Instacart stock dropped 2.1% on Thursday after New York Attorney General Letitia James asked the company for information about how it sets prices. The move comes after a study raised concerns that customers were being charged different prices for the same items.
The research, conducted by Groundwork Collaborative and Consumer Reports, found that nearly three-quarters of items tested on Instacart were sold at multiple prices. On average, prices varied by 13%, with some differences reaching as high as 23%.
AG James warned that Instacart could be breaking New York’s Algorithmic Pricing Disclosure Act, which took effect on November 10, 2025. The law requires companies to clearly inform customers when personal data is used to set individualized prices. The disclosure must say: “THIS PRICE WAS SET BY AN ALGORITHM USING YOUR PERSONAL DATA.”
The Attorney General’s office said Instacart’s current disclosures are hard to find. They are buried in fine print and not shown near product prices, which may violate the law.

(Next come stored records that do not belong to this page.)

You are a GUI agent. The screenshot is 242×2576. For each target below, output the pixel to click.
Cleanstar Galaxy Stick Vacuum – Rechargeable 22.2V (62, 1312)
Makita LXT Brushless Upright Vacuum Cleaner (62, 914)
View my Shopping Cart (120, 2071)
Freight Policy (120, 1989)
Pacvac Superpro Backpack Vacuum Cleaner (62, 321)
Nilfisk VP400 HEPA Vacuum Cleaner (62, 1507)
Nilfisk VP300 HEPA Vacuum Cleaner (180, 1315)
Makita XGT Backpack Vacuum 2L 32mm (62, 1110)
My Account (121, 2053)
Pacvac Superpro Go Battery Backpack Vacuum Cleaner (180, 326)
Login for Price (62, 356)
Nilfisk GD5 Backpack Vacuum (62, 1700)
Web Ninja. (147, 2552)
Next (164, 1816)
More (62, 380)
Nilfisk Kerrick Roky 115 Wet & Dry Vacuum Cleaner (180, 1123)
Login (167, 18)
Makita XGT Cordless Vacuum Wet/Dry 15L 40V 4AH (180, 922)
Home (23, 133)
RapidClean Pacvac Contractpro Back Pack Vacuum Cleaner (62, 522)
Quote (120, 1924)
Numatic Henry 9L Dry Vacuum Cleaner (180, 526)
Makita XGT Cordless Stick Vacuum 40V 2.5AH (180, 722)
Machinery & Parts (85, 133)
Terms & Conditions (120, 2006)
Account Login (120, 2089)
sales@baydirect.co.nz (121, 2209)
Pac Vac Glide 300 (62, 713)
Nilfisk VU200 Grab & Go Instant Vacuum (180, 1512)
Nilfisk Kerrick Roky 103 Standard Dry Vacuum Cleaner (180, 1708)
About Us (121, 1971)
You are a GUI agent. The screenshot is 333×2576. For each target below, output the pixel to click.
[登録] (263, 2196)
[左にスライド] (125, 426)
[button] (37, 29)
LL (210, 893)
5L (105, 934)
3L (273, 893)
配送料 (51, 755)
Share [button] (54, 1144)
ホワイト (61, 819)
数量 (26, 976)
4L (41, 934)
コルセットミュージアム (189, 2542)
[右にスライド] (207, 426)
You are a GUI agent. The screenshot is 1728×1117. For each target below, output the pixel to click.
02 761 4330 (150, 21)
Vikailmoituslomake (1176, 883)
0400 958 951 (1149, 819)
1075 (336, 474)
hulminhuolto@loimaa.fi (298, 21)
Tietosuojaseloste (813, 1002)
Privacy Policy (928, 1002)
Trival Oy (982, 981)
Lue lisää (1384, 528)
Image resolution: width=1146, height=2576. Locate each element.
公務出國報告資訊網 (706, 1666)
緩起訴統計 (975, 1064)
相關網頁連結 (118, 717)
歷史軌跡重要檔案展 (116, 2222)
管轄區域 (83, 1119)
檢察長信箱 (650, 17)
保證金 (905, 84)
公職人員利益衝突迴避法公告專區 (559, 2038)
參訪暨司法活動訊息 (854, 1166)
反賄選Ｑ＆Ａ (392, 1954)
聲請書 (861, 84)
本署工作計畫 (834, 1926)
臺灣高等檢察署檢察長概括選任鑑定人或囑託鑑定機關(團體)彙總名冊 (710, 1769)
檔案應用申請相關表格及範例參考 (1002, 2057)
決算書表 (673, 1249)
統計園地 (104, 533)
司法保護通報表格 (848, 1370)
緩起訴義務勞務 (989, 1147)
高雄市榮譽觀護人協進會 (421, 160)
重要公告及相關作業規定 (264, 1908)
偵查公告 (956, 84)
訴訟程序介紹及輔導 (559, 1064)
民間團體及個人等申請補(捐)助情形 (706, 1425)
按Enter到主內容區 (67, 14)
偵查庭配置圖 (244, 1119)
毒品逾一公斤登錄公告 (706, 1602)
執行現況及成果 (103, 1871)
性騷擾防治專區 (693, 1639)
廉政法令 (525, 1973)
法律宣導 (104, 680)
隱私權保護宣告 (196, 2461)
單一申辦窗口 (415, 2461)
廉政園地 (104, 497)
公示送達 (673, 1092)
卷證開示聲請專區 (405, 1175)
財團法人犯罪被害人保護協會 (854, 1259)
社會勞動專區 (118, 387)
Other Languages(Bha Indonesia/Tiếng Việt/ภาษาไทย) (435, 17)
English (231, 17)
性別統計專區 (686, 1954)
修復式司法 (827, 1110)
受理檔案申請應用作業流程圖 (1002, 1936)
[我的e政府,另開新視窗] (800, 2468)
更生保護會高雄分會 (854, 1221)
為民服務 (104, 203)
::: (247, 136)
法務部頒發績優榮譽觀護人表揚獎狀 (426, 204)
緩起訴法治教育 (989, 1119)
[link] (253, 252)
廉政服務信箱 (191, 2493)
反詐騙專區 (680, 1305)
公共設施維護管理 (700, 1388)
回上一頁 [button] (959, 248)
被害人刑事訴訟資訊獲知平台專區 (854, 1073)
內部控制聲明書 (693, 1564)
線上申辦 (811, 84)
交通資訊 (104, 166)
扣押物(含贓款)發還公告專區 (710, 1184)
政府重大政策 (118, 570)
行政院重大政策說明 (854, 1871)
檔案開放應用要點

The study estimated that these price differences could cost a typical family of four around $1,200 per year. Instacart said it would stop all “item price tests” after the study was published. However, retail partners on the platform can still run different promotions and discounts.
The AG is asking Instacart for detailed information about its pricing practices. This includes agreements with retail partners, automated pricing tools, and steps taken to comply with New York’s disclosure requirements.